For those who don't have 8 - 12-year-olds scrambling for the next issue of Goosebumps (they have reportedly sold over 60 million copies in the U.S.), the books consist of outlandish tales, ranging from a spook story about summer camp from hell (where the snakes bite and the counselors don't care) to the take of a scuzzy sponge beneath the kitchen sink that is in fact a pulsating, morphing monster.
Night at Terror Tower, the first special of Goosebump’s second season in 1996, was, according to producer Steve Levitan, one of the show’s most ambitious episodes.
Set in the Tower of London in both the present day and in the late seventeenth century, Levitan had one of three options in selecting his location: go to London, build the Tower in studio or use Casa Loma, Toronto's only castle. The castle was the most practical and affordable alternative, says Levitan.
A faux creation in the style of Edwardian European architecture, the castle was built by local mogul Sir Henry Pellatt in 1914 at a cost of $3.5 million. He went bankrupt seeing his dream home realized and the City of Toronto took over the property. Many productions have shot at Casa Loma over the years, but it is rare that the location is used as the primary set for an entire production.
Levitan and his 80-person crew shot day and night at the castle for two weeks and used every inch of the property, with the central hall standing in for the Tower and the nearby stables dressed to emulate a medieval village. The rental was worth it: little was needed beyond cosmetic dressing, says Levitan.
The time-travel story, about an American family on its way to London, follows the adventures of two children who are whisked back 300 years while on a tour of the Tower of London. The kids discover they were once bluebloods whose lives were threatened by an evil minister who wanted to chop off their heads. A benevolent sorcerer managed to save them from their fate by catapulting them into the future. Now returned to the past, the children have to find their escape all over again.
At the top of Levitan's list of priorities is to ensure high production values, something he attributes in part to creating the overwhelming success of the series and of the one-hour premiere. With Night at Terror Tower, although he is working within a fixed budget of about $14 million for the entire season, Levitan says it's no-holds-barred.
Levitan did not worry that he was setting a dangerous precedent with this show. "We're trying to show enormously high production values on a children's show and we're managing to do it with the resources we've got.

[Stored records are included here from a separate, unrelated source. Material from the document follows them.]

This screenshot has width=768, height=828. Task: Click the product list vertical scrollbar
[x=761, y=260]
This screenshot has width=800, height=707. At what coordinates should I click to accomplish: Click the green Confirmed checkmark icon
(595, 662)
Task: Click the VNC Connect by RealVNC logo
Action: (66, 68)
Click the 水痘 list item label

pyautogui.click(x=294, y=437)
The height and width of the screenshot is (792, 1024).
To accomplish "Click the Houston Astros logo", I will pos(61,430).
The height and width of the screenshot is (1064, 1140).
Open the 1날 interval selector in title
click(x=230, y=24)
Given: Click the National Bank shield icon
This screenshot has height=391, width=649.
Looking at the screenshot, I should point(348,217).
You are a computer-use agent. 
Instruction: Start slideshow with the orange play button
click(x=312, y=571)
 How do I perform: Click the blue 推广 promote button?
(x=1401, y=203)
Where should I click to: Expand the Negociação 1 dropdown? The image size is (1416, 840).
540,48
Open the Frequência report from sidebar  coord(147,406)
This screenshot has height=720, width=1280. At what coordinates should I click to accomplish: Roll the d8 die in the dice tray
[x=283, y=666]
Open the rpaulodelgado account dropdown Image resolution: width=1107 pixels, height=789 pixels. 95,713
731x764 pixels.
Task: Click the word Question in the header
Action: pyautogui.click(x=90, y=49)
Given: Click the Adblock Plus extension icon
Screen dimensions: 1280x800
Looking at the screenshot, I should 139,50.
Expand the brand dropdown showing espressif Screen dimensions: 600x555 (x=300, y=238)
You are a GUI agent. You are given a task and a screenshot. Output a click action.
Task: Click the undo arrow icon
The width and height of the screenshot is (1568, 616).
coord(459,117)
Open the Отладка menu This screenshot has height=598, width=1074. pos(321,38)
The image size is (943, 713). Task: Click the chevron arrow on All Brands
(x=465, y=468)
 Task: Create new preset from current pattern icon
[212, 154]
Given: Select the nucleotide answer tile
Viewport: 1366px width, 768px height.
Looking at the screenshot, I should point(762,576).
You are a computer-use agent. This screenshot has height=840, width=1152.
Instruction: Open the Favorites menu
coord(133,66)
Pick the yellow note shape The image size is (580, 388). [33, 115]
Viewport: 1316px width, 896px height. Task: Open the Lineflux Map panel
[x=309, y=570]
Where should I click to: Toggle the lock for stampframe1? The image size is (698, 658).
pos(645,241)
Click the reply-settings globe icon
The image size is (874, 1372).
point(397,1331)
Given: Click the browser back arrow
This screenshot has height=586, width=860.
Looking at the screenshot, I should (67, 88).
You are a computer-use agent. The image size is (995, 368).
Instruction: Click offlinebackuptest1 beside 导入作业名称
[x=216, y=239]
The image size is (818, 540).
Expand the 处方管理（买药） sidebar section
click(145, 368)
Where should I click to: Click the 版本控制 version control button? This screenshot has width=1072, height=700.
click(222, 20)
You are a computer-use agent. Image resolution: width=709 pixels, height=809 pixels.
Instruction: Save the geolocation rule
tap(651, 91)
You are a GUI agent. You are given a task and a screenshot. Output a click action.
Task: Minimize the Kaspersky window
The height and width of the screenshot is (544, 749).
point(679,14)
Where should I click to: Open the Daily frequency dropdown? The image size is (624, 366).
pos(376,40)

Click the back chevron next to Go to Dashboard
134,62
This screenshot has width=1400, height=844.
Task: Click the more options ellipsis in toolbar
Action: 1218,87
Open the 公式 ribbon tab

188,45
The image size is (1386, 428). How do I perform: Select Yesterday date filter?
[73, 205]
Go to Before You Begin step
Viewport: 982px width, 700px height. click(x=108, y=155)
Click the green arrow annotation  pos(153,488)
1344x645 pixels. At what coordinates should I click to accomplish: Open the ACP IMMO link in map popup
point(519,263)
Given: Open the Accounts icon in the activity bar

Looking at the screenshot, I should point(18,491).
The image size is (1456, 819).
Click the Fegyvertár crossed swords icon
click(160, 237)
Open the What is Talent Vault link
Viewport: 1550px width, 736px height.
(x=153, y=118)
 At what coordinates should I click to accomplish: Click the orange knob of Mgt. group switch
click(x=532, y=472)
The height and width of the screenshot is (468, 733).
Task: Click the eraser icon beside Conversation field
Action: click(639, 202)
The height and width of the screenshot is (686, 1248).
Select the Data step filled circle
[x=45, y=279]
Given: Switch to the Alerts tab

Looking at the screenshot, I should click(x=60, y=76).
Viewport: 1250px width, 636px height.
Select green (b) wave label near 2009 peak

We have one rule on this show: there isn't anything we can't do”.
A great challenge for any anthology series is casting and Levitan cast very widely across the country. Although he was worried at the outset of season one that finding enough kids would be next to impossible, he was much more optimistic for season two and onwards. "It turns our there are a lot of new kids we haven't yet seen. Also, some of the ones we have cast have matured by a year, their skills are better. The (talent) pool has a surprising depth.
"One other thing was crucial to the show's success," he adds, "and it was a big worry before we started: the special effects."
Digital effects, headed by Gary Mueller, involve anything from a simple color tint to a fairly elaborate Flame morph, and Levitan says it's key to respect the medium and keep them to a minimum. Otherwise, "it's very hard in television to give it enough time and because you're working with the small screen you just can't compete with True Lies or a Star Trek movie."
Mueller started out working in post on the Friday the 13th series approximately 15 years ago. The first episode of Goosebumps he had to wrangle with in FX was The Haunted Mask, which threaded the image of a flying mask chasing a young girl through the episode.
In search of depth and reality, the method chosen was to shoot on the permanent blue screen setup at the Goosebumps studios. "Blue screen has greater depth and more of a realistic feel. When we brought it into post and removed all the backgrounds we inserted the appropriate images and keyed in what we could. What didn't key in we painted out using the Flame system, " explains Mueller.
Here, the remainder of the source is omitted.